Recently, after filling the 88 gallon fuel tank on my 270 SD to just about full on a 75 degree Indian Summer day here in NY, I blasted about 5nm at 40+ mph in pounding waves. I was in control and skimming the top of the chop, but there were many pounding slams along the way.

It started me thinking of whether there are any issues that can arise with a full tank of fuel in pounding chop?

Am I just a newbie wimp worried about this when the boat is designed to take it?

Or, should I be taking it easy with a new fresh fill of fuel in pounding seas?

Thanks in advance,
 
We fill our tanks if the seas are rough because an extra 1000 pounds really improves our ride and extends the range in a following sea. We do not run the boat at speeds where it pounds as this is very hard on appliances, mirrors, port lights and bulkheads.
 
Gasoline needs to be in vapor form and needs oxygen and a spark to burn (or temps over 500 degrees F). I don't think you have to worry about sparks or that temp inside your fuel tank (unless you are on an older TWA 747 leaving New York).

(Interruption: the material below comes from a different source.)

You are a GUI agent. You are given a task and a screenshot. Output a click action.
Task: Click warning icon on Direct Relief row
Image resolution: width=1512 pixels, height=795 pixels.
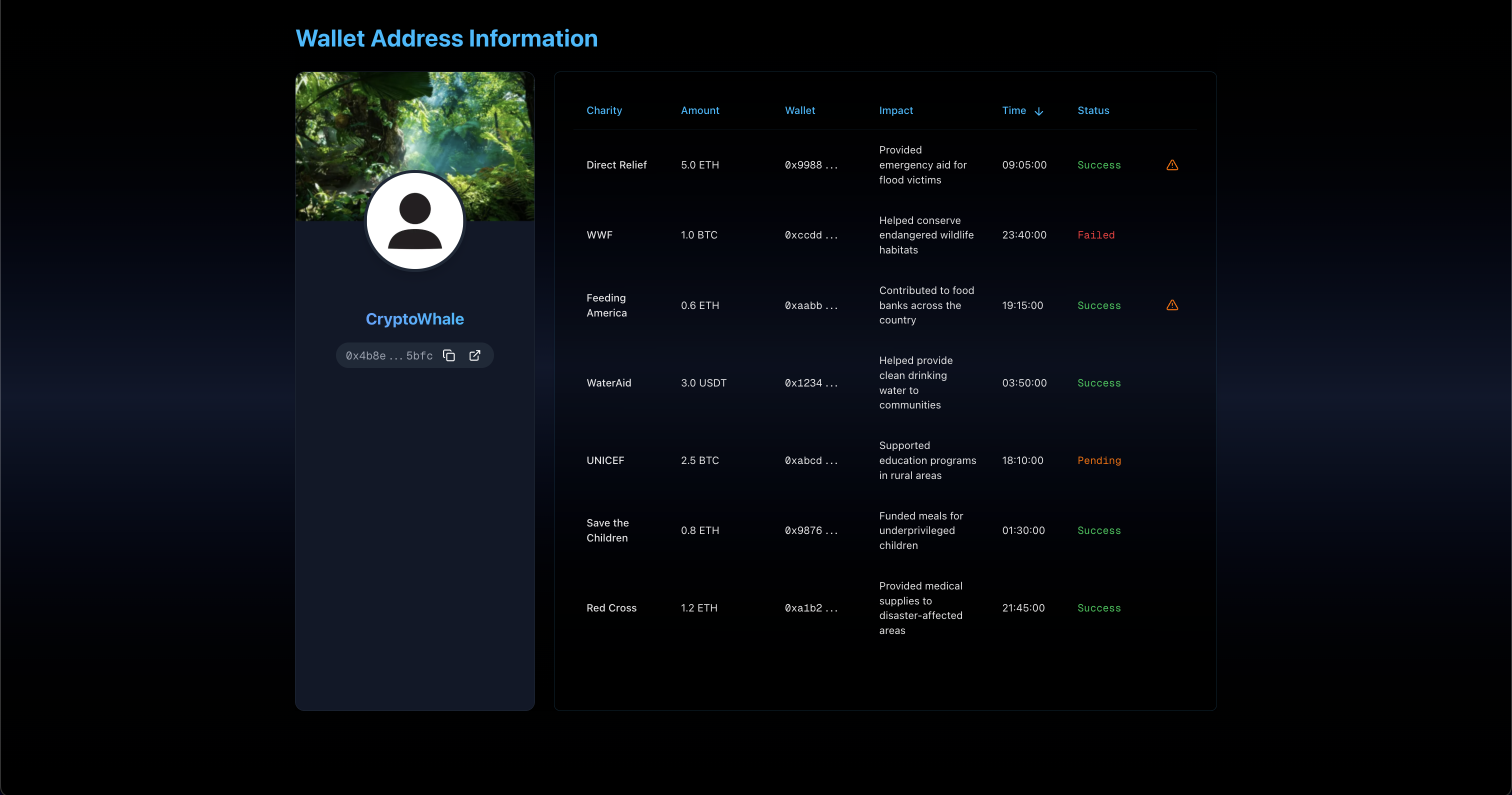1172,165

I would say, however, that if you are in seas and the boat is pounding, you need to slow down. The boat is not designed to be an offshore racer and you'll eventually cause something to fail or break. Constant pounding is abusing the boat. I know... I have a 20 foot Sea Doo jet boat I do this to and it now has stress cracks all over it. I'm waiting for it to break apart and sink one of these days after I jump a wave with it.